One man was so desperate for ice that he shot the lock off a freezer. Fights broke out in some places, drivers waited for hours to fill up their fuel tanks and more than 1,000 cars coiled around several blocks in Stuart as a distribution centre watched over by National Guardsmen offered water, ice and ready-to-eat meals.
“Everyone’s hot, everyone’s sweating so much at night that nobody can sleep. Everyone’s tossing and turning. The kids keep crying. I can’t take no more of this. Nobody can take this,” said Maria Sanchez, 26, who waited more than 90 minutes with her four children to get supplies in Stuart, about 35 miles north of West Palm Beach.
While many began removing debris, clearing downed trees and mopping up the water in their homes, weary Floridians looked over their shoulder at another hurricane several days away in the Atlantic.
Hurricane Ivan could become the third hurricane to hit the state this year, though it was too soon to determine the storm’s exact path. The storm made a direct hit on Grenada yesterday, thrashing concrete homes into piles of rubble and uprooting trees and power poles.
“It almost seems like we’ve got a ‘kick me’ sign on the state here,” said Max Mayfield, director of the National Hurricane Centre in Miami.
As many Floridians went home for the first time since Frances battered the state on Sunday, traffic on parts of Interstate 95, the major highway along the Atlantic coast, was double the usual levels in some areas. Federal Emergency Management Agency workers trying to reach Martin County on the south east coast got stuck in traffic.
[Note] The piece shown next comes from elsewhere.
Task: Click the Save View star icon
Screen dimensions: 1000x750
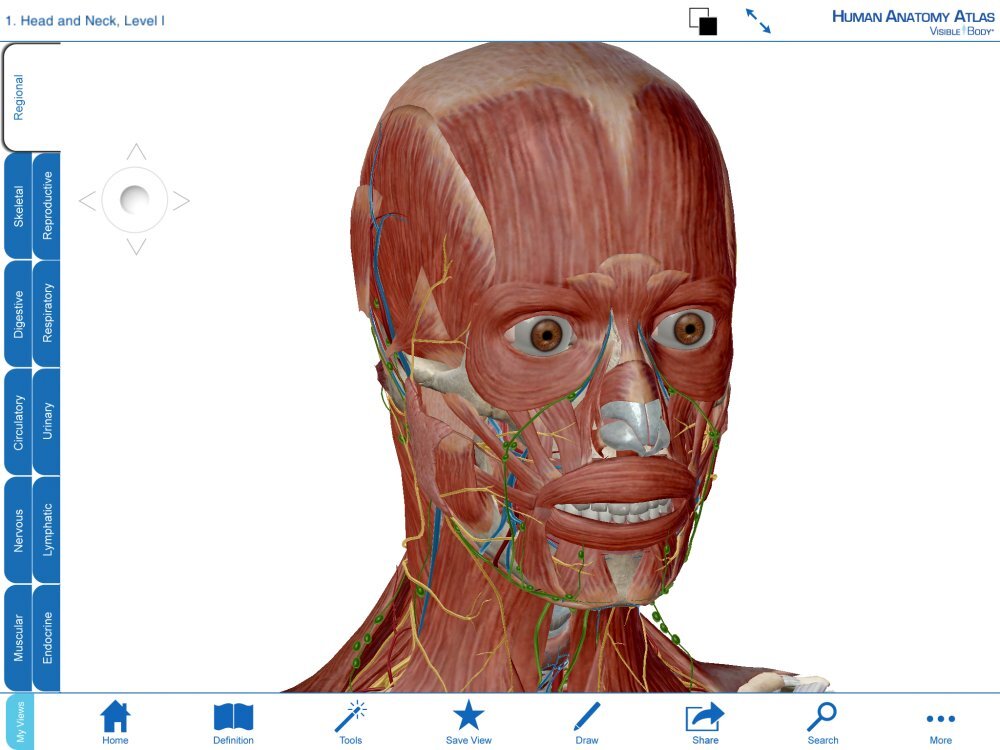Action: pos(469,718)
About three million Floridians were told it could take up to a week to restore power to all of them, with the longest wait for Daytona Beach. That was bad news with high humidity and temperatures hovering around 90 degrees (32 degrees Celsius).
“None of the stores have anything that you need. There is no bread to be found, no ice or water. I’m lucky I got gas this morning,” Serafina Ferreira said at a relief site in West Palm Beach, where lines stretched for miles.
Palm Beach County officials reported at least 300 arrests, estimating about 75% were for breaking the curfew.
Frances hit a wide swath of Florida’s east coast early on Sunday with winds of 105mph and more than 13ins of rain, ripping off roofs and flooding streets up to 4ft deep. It weakened into a tropical storm before sweeping into the Panhandle on Monday, causing little damage there.
The storm’s remnants dumped heavy rain in Georgia and Alabama, yesterday, knocking out power to hundreds of thousands and closing schools, while several tornadoes were reported in the Carolinas. The storm and its remnants were blamed for at least 19 deaths in Florida, Georgia and South Carolina, in addition to two earlier in the Bahamas.